START The input

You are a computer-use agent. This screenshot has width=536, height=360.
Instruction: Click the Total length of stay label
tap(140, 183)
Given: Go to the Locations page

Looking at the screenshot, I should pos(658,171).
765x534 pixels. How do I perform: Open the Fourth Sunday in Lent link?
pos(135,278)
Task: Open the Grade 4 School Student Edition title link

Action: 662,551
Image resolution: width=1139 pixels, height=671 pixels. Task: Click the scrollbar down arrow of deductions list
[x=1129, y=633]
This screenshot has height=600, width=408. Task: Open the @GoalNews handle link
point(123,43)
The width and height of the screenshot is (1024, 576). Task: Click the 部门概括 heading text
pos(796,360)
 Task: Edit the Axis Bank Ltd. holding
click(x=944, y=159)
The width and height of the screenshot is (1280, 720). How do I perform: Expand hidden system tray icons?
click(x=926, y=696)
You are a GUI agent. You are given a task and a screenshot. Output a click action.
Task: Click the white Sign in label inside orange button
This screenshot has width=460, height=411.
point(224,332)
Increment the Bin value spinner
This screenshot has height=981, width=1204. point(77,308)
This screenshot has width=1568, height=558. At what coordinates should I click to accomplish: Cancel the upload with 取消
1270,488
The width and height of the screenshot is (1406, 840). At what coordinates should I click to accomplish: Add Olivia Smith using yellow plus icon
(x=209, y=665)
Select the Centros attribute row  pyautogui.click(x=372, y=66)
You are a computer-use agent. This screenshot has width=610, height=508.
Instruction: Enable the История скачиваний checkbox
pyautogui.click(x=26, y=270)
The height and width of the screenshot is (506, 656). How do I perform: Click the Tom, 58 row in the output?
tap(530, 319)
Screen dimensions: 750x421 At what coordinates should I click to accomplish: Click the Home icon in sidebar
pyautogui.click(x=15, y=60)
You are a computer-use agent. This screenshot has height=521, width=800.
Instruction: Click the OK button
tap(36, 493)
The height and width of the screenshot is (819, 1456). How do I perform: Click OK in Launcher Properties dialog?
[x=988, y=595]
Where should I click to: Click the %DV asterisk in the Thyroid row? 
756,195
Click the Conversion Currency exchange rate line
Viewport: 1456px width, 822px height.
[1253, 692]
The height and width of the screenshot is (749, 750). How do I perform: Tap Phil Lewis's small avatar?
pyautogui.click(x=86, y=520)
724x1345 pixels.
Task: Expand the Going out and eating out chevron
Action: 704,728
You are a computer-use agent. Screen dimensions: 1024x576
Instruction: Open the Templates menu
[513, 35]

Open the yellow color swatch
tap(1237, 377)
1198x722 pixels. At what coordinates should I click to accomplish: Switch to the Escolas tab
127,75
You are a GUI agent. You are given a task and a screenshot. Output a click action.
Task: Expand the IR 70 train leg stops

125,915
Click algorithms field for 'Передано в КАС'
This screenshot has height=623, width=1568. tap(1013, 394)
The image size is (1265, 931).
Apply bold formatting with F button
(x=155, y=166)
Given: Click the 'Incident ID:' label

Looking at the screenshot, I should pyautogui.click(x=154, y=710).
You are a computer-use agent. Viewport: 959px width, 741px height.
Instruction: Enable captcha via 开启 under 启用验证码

END The input

◆ Try it ◆
All of the records above are to be returned exactly as they stand.

◆ Solution to the problem ◆
You are a computer-use agent. This screenshot has width=536, height=360.
Instruction: Click the Total length of stay label
tap(140, 183)
Given: Go to the Locations page

Looking at the screenshot, I should pos(658,171).
765x534 pixels. How do I perform: Open the Fourth Sunday in Lent link?
pos(135,278)
Task: Open the Grade 4 School Student Edition title link

Action: 662,551
Image resolution: width=1139 pixels, height=671 pixels. Task: Click the scrollbar down arrow of deductions list
[x=1129, y=633]
This screenshot has height=600, width=408. Task: Open the @GoalNews handle link
point(123,43)
The width and height of the screenshot is (1024, 576). Task: Click the 部门概括 heading text
pos(796,360)
 Task: Edit the Axis Bank Ltd. holding
click(x=944, y=159)
The width and height of the screenshot is (1280, 720). How do I perform: Expand hidden system tray icons?
click(x=926, y=696)
You are a GUI agent. You are given a task and a screenshot. Output a click action.
Task: Click the white Sign in label inside orange button
This screenshot has width=460, height=411.
point(224,332)
Increment the Bin value spinner
This screenshot has height=981, width=1204. point(77,308)
This screenshot has width=1568, height=558. At what coordinates should I click to accomplish: Cancel the upload with 取消
1270,488
The width and height of the screenshot is (1406, 840). At what coordinates should I click to accomplish: Add Olivia Smith using yellow plus icon
(x=209, y=665)
Select the Centros attribute row  pyautogui.click(x=372, y=66)
You are a computer-use agent. This screenshot has width=610, height=508.
Instruction: Enable the История скачиваний checkbox
pyautogui.click(x=26, y=270)
The height and width of the screenshot is (506, 656). How do I perform: Click the Tom, 58 row in the output?
tap(530, 319)
Screen dimensions: 750x421 At what coordinates should I click to accomplish: Click the Home icon in sidebar
pyautogui.click(x=15, y=60)
You are a computer-use agent. This screenshot has height=521, width=800.
Instruction: Click the OK button
tap(36, 493)
The height and width of the screenshot is (819, 1456). How do I perform: Click OK in Launcher Properties dialog?
[x=988, y=595]
Where should I click to: Click the %DV asterisk in the Thyroid row? 
756,195
Click the Conversion Currency exchange rate line
Viewport: 1456px width, 822px height.
[1253, 692]
The height and width of the screenshot is (749, 750). How do I perform: Tap Phil Lewis's small avatar?
pyautogui.click(x=86, y=520)
724x1345 pixels.
Task: Expand the Going out and eating out chevron
Action: 704,728
You are a computer-use agent. Screen dimensions: 1024x576
Instruction: Open the Templates menu
[513, 35]

Open the yellow color swatch
tap(1237, 377)
1198x722 pixels. At what coordinates should I click to accomplish: Switch to the Escolas tab
127,75
You are a GUI agent. You are given a task and a screenshot. Output a click action.
Task: Expand the IR 70 train leg stops

125,915
Click algorithms field for 'Передано в КАС'
This screenshot has height=623, width=1568. tap(1013, 394)
The image size is (1265, 931).
Apply bold formatting with F button
(x=155, y=166)
Given: Click the 'Incident ID:' label

Looking at the screenshot, I should pyautogui.click(x=154, y=710).
You are a computer-use agent. Viewport: 959px width, 741px height.
Instruction: Enable captcha via 开启 under 启用验证码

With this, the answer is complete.